$42,064 Fee Award and $3,583 Expert Witness Award Gets Reversed.
The nice thing about posting on unpublished decisions (and we find an overwhelming number to be well reasoned) is that they always have pointers for litigators on what and what not to do. The next lessons involve satisfying mediation condition precedent clauses for fee recovery and properly formatting 998 offers. (For more cases in these areas, go to the left hand side of our Home Page and click on “Mediation” and “Section 998.”)
Vasquez v. Togami, Case No. H035082 (6th Dist. Sept. 9, 2010) (unpublished) involved a situation where plaintiff buyer and defendant seller got embroiled in a real estate purchase dispute under a CAR form contract with a standard clause indicating that a party who commences an action without first attempting to resolve the matter through mediation or a party who refuses to mediate after a request had been made is disqualified from obtaining attorney’s fees recovery under the contract fees clause. Before commencing litigation to rescind the transaction, plaintiff sent a demand letter requesting rescission and offering to mediate the matter unless was there was an agreement to rescind. Defendant never responded to the request. Litigation ensued. Defendant served a 998 offer, offering to waive costs and fees in exchange for a dismissal of the case by plaintiff. After a three-day bench trial, the court entered judgment for defendant.
Defendant moved to recoup $42,064.67 in attorney’s fees and $5,083 in expert witness fees under the contractual fees clause and based on the 998 offer. The trial court awarded defendant the full fee request and $3,583 in expert witness costs. Plaintiff appealed.

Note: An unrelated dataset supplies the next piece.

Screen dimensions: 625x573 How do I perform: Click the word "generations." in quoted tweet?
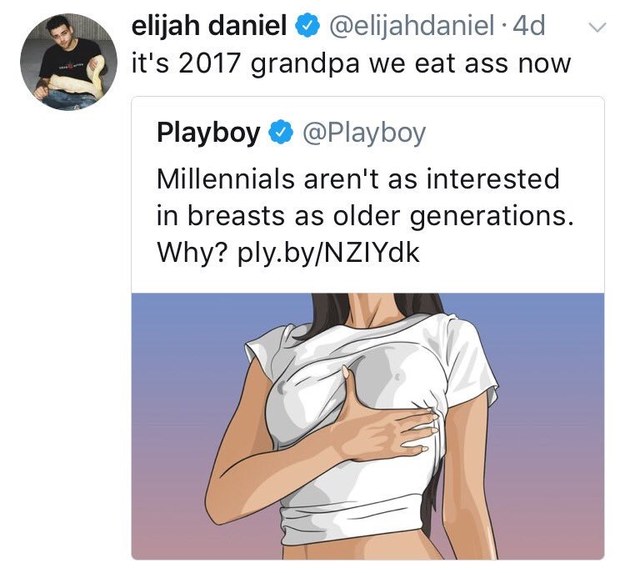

Plaintiff got a reversal on both the fees clause and 998 offer issues in an opinion authored by Justice Elia on behalf of a 3-0 Sixth District panel.

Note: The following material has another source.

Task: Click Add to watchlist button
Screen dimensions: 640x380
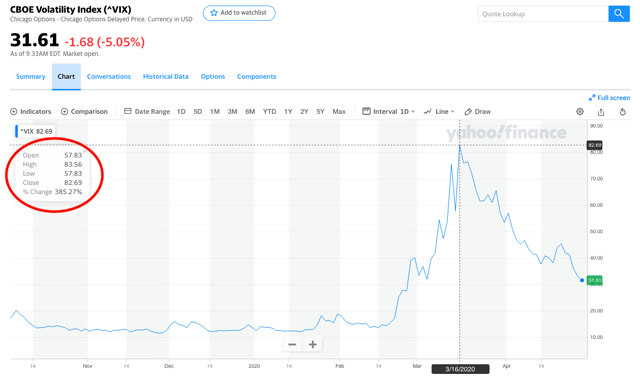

With respect to the fee clause issue, the appellate court found that the undisputed evidence showed—confirmed by an express finding by the lower court--that defendant did refuse to mediate by refusing to respond to the request in plaintiff’s letter. The CAR form was clear, and the window for mediation closes suddenly if mediation is not agreed to before litigation begins. (Frei v. Davey, 124 Cal.App.4th 1506, 1517 (2004).) As the Court of Appeal succinctly put it, “Plaintiff was not legally obligated to renew his request for mediation before filing suit.” (Slip Opn., p. 7.)
So, what’s up on the 998 issue?
Here is what is up: Plaintiff failed to include a provision for defendant to accept the offer by signing a statement that the offer was accepted. This is a mandatory requirement under 998. Although no magic language is required, there must be some language for acceptance, and that was missing here. “The section 998 offer need not use any particular words to allow the offeree to indicate acceptance, but it must include some language explaining that the offeree may accept by signing a statement to that effect.” (Slip Opn., p. 10.)